He said from now on the government would communicate directly with the EC chairman, because it was not clear whether the opinions made public by one EC member were his own or a resolution of the whole Election Commission.
Mr Pongthep was clearly referring to Somchai Srisuthiyakorn, election commissioner in charge of election managment, who has said the EC wants the government to postpone the election. This prompted the government to invite representatives of all agencies concerned with the election to a meeting at Royal Thai Air Force headquarters yesterday.
It was concluded at the meeting that the government should go ahead with the Feb 2 election.
The Election Commission was represented only by its secretary-general. There were no commissioners present.

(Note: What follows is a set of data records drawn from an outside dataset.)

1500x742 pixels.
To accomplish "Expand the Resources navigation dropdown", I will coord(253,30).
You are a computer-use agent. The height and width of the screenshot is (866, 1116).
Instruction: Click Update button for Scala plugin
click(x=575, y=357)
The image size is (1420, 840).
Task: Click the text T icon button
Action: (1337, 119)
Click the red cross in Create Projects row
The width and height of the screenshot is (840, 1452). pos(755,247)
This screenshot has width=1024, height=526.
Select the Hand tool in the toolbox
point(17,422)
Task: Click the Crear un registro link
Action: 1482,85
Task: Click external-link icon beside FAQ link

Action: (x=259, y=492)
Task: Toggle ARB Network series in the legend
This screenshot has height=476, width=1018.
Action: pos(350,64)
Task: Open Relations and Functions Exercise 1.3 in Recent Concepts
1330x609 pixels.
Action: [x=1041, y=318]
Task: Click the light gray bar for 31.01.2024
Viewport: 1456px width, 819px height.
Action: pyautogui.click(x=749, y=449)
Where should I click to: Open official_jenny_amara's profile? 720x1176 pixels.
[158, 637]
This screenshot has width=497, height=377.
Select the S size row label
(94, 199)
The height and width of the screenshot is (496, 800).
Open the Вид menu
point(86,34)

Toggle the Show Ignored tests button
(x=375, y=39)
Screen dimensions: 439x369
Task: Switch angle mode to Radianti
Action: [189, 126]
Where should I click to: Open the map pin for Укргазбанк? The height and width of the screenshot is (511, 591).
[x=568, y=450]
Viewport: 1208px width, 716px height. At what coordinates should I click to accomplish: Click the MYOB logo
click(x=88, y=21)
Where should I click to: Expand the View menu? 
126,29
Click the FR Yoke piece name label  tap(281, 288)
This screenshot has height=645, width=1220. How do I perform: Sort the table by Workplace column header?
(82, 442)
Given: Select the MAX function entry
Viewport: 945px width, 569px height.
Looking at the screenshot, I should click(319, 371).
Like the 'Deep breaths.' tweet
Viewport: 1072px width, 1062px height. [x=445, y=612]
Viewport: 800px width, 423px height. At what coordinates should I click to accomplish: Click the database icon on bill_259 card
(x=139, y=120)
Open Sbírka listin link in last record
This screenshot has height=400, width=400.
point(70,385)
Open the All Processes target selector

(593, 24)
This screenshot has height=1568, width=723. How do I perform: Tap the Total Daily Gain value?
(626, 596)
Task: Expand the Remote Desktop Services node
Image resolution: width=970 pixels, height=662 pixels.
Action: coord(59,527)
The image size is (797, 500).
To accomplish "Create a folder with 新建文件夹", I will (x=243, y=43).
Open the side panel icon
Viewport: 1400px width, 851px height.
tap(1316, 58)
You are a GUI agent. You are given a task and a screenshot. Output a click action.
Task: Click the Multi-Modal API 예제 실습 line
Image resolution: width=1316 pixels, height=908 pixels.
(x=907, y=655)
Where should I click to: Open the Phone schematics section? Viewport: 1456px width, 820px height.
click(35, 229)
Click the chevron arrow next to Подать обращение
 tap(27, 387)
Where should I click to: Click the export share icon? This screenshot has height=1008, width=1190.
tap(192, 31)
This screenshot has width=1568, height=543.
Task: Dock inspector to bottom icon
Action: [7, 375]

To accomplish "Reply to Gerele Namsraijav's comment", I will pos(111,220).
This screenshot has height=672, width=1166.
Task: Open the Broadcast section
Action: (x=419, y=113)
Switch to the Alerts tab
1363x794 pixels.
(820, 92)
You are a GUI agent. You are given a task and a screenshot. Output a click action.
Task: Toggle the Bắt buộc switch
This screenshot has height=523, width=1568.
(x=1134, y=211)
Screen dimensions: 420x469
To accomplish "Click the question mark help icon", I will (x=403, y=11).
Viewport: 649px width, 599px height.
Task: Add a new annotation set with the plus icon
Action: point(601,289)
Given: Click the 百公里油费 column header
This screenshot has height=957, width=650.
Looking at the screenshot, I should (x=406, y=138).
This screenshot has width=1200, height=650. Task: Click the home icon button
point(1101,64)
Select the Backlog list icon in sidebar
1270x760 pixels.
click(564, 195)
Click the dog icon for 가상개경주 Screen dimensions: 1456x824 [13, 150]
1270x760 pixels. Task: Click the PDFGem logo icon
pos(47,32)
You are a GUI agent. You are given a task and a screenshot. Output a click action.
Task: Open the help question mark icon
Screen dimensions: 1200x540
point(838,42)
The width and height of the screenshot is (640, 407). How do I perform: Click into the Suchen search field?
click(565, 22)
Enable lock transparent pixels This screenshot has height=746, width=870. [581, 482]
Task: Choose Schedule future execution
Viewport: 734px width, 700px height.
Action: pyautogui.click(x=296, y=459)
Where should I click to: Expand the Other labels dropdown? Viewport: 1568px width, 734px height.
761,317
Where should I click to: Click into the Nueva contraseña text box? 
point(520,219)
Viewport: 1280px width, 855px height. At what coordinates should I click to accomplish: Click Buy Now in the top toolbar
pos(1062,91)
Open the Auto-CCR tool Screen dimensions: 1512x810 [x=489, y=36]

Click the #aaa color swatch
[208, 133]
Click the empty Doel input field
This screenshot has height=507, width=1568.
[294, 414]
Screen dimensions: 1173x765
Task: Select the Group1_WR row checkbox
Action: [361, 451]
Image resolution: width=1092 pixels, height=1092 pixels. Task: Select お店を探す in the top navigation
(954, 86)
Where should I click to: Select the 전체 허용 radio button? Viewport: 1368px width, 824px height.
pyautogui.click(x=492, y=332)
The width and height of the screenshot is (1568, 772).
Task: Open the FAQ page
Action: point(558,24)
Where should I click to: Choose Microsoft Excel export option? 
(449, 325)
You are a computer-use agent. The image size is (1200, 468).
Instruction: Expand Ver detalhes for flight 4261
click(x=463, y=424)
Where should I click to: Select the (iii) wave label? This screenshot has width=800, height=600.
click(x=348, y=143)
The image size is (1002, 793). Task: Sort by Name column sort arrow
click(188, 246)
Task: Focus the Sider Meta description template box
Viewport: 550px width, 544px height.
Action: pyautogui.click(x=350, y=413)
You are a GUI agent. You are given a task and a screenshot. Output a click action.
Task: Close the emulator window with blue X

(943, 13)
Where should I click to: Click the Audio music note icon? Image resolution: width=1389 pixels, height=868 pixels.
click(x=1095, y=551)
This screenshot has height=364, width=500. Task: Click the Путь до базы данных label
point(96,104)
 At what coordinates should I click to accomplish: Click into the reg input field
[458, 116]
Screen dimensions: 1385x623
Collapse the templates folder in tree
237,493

"We don't know whether what one EC member has said is the opinion of all five EC members. From now on, to make sure, we will directly communicate only with the EC chairman," he said.
Mr Pongthep said the government had not received an official letter inviting caretaker Prime Minister Yingluck Shinawatra to meet with the EC, as foreshadowed by Mr Somchai.
Asked about concerns that if the election were held on Feb 2 as scheduled there could be chaos afterwards, Mr Pongthep said it was the responsibility of the EC to do all it could to ensure polling went ahead.
If, in the end, there was chaos then it would not be the EC's fault, the Election Commission would not be held responsible and those who caused disturbances would be to blame, he added.
Mr Ponthep stressed that the Feb 2 election is required by the constitution and a royal decree. From all legal points of view, there were no mechanisms which could postpone it, and he believed the EC knew this well, he said.
Asked whether he thought the EC members should resign, Mr Pongthep said the matter was for the commissioners to decide themselves.